Women's football in Jamaica was first introduced to the Island in 1935. Later on the sport grew in popularity forming leagues.

The actually known first professional football player of the world was Beverly Ranger. 

Many women face prejudice and stigma for playing the game.

Towards the end of 2010's the Jamaican Football Federation scrapped the women's programme.

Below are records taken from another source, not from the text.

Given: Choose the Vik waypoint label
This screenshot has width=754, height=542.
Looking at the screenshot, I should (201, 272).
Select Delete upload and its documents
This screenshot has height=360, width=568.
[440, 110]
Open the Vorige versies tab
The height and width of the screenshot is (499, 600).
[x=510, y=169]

In 2011 $33 million was spent on the women's youth development.

History 
The first ever women's football match in Jamaica was on November 29 of 1935. It was a match to raise funds for the Jubilee Memorial Fund. In 1987, the Women’s National Football team was founded, with Andrea Lewis as its first president. Football in Jamaica has always been a pastime ever since the 1890s when men’s football was introduced. Since then football has flourished due to the suitable climate as well as the numerous teams that play.

Cultural 

Culturally, women’s football and football in general, is a very popular sport along with cricket in Jamaica. Numerous clubs, teams and national teams have been created both for men and women to play. On the streets, there will often be people playing football in makeshift arenas or just on the pavement.

National team

The Jamaican national team played their first international match in 1991.

The national women's team qualified for 2019 FIFA Women's World Cup the first time a national women's team had qualified for a World cup. In 2008 the national team was disbanded and only revived due to efforts of  Cedella Marley.